START Recorded data

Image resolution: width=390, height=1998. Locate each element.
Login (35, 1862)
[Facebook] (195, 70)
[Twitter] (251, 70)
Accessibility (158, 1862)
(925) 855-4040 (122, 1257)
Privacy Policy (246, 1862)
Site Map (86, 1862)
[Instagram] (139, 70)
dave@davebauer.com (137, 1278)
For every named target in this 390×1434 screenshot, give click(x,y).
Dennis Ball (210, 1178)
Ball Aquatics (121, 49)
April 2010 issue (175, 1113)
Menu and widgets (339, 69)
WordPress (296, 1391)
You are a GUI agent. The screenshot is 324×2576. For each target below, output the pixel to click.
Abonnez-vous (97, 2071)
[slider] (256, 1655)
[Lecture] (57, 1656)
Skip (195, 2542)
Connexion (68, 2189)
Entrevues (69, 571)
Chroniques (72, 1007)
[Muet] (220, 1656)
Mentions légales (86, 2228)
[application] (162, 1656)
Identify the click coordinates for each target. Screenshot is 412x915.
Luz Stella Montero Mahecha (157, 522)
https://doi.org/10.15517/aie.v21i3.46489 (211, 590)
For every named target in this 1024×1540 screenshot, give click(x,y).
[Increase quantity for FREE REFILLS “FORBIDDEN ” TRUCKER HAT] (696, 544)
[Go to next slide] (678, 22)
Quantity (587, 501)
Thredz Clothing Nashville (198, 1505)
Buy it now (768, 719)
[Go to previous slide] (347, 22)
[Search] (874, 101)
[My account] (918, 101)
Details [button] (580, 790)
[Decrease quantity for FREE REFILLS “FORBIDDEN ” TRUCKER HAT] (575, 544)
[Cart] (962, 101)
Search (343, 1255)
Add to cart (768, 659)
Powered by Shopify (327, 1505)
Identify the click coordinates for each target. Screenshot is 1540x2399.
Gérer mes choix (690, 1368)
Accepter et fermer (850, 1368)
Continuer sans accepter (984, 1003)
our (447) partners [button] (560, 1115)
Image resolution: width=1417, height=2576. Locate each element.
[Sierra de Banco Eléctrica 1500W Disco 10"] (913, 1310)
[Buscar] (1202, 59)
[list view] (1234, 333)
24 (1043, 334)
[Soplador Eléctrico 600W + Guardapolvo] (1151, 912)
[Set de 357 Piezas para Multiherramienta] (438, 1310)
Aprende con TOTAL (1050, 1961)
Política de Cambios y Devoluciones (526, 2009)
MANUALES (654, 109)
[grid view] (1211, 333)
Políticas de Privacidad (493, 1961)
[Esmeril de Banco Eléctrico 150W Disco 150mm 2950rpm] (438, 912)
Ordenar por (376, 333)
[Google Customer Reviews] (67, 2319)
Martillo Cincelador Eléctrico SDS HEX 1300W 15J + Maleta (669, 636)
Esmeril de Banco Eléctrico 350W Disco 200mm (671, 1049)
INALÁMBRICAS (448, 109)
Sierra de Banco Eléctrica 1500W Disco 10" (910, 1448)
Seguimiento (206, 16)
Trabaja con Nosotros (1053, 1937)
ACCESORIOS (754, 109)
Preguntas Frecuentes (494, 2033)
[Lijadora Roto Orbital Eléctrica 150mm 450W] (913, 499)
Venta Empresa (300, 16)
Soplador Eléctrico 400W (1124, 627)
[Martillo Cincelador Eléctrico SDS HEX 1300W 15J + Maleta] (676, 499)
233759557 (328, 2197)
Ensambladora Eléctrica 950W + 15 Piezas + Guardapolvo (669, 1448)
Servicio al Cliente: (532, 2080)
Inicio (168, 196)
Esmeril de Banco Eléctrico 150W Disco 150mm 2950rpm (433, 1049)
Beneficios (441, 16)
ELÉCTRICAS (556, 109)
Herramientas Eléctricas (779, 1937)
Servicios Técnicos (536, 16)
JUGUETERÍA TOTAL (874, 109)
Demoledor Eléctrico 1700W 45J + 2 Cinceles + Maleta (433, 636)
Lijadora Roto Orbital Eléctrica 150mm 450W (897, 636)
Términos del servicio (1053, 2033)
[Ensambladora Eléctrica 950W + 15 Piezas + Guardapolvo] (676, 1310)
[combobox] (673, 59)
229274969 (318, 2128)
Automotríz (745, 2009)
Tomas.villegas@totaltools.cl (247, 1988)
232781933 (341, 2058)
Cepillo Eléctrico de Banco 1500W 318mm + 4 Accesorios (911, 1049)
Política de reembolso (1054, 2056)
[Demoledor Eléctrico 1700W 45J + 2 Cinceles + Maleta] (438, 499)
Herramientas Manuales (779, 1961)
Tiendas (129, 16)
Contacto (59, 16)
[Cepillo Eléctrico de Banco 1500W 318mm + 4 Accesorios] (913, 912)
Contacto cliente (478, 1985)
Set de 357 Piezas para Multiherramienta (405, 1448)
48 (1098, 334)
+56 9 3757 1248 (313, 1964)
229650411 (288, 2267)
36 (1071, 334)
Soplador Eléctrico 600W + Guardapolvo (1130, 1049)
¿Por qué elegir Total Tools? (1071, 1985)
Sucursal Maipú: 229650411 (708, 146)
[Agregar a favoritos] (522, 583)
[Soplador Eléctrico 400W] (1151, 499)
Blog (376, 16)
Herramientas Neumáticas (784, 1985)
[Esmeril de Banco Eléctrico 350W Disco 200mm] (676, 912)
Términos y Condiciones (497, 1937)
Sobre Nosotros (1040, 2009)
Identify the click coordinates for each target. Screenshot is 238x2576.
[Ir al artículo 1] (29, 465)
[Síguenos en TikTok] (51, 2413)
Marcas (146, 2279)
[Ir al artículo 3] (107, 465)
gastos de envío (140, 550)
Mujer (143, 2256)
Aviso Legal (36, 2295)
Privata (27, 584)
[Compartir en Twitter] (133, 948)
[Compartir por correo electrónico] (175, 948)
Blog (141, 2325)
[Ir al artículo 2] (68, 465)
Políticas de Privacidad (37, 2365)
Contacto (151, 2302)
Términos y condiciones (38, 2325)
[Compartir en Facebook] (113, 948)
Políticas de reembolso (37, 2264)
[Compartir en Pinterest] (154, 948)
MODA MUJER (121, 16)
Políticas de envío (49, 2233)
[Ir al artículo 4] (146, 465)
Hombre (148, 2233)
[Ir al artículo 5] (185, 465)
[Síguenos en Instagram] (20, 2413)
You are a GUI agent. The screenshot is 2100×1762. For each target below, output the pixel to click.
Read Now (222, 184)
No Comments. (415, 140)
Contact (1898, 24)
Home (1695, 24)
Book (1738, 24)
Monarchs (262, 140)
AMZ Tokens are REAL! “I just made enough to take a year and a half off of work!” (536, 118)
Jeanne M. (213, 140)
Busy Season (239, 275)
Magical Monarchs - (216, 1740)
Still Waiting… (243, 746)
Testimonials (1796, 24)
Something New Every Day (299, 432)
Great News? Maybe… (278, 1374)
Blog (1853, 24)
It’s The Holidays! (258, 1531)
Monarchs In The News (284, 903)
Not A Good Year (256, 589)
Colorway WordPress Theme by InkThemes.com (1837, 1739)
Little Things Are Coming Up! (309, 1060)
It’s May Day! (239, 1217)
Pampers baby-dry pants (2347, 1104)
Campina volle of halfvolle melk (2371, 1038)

END Recorded data

__Assignment__
What lines of the material above hold the string "element"? Please copy them.

__Result for this task__
Image resolution: width=390, height=1998. Locate each element.
Image resolution: width=1417, height=2576. Locate each element.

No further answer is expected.